Stéphane, éleveur d’ovins originaire des Vosges et candidat marquant de la saison 19 de L’amour est dans le pré, se confie sur un combat de longue date : la maladie de Lyme. Accusé de rigidité à l’écran, critiqué puis soutenu par une partie du public, il explique comment des symptômes persistants, diagnostiqués à tort pendant des années, ont influencé sa vie personnelle, son activité agricole et son passage télévisé.
Présenté dans l’émission comme un homme réservé, Stéphane n’est pas passé inaperçu. Sa personnalité, jugée parfois froide, a suscité autant de curiosité que de critiques parmi les téléspectateurs. Hors caméra, son comportement s’est invité dans les commentaires publics et a notamment pesé sur la perception de ses relations avec les prétendantes accueillies à la ferme.
Il a dévoilé publiquement que ses difficultés avaient une origine médicale. Atteint de la maladie de Lyme, infection transmise par les tiques et réputée pour la diversité et la fluctuation de ses symptômes, il a subi pendant des années des diagnostics erronés. Tout a commencé en 2007 avec une fatigue persistante, des troubles de l’humeur et une perte d’énergie; ces signes avaient initialement orienté les médecins vers une hypothèse dépressive, dans un contexte personnel compliqué.
Un parcours entre télé-réalité et adaptation sanitaire
Lors de son passage dans L’amour est dans le pré, Stéphane a choisi d’accueillir deux prétendantes, Vanessa et Nathaly, avec l’espoir de construire une relation durable. Les échanges se sont rapidement heurtés à une absence de spontanéité et à une réserve émotionnelle perçue comme un frein à la connexion. Selon les éléments révélés après diffusion, il leur aurait indiqué qu’il les considérait davantage « comme des amies » que comme des partenaires, franchise qui a favorisé leur départ.
Au-delà des images, d’autres éléments non diffusés ont pesé sur la cohabitation. Le refus de participer à certaines activités de la ferme, évoqué par la production puis par les intéressés, a contribué à refroidir l’ambiance durant le tournage. Ces décisions, liées pour partie à ses limitations physiques et à sa gestion de la maladie, ont été présentées par Stéphane comme des facteurs déterminants dans l’échec de ces rapprochements.

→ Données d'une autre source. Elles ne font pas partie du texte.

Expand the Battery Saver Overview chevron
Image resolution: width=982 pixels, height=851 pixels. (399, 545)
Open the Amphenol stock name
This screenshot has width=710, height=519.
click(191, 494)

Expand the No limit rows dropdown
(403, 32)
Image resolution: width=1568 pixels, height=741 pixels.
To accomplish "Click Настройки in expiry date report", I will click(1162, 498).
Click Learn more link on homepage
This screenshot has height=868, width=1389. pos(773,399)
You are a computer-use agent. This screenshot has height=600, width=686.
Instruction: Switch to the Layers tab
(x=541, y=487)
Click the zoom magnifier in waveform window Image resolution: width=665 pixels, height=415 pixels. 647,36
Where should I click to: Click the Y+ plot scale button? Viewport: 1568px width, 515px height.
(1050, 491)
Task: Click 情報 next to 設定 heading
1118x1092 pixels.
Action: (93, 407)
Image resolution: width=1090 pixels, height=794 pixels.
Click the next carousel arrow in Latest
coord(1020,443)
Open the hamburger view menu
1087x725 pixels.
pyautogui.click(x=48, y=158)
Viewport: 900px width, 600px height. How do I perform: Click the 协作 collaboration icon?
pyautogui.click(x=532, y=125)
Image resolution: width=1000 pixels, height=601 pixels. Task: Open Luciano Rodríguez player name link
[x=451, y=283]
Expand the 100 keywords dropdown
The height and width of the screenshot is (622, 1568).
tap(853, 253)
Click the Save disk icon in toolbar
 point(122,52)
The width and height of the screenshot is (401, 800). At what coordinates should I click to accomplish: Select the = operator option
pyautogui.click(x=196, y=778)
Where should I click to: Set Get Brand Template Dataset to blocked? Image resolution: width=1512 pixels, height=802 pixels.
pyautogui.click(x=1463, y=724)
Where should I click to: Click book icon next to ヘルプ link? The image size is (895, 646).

Sur le plan professionnel, l’impact de la maladie l’a conduit à revoir son exploitation. Agriculteur habitué à un rythme de travail soutenu, il a choisi de « rétrécir l’activité », réduisant le cheptel et le volume des tâches pour ménager sa santé. La forme chronique de la maladie de Lyme entraîne fréquemment une fatigue durable et une baisse de motivation, phénomènes qu’il décrit comme une perte d’énergie et d’« niaque » par rapport à son état antérieur.
Stéphane indique que ce diagnostic, tardif mais clarificateur, a modifié ses priorités et ses capacités. Il relate avoir appris à vivre avec la pathologie, en adaptant son mode de vie et en réorganisant l’exploitation pour tenir compte de contraintes physiques persistantes.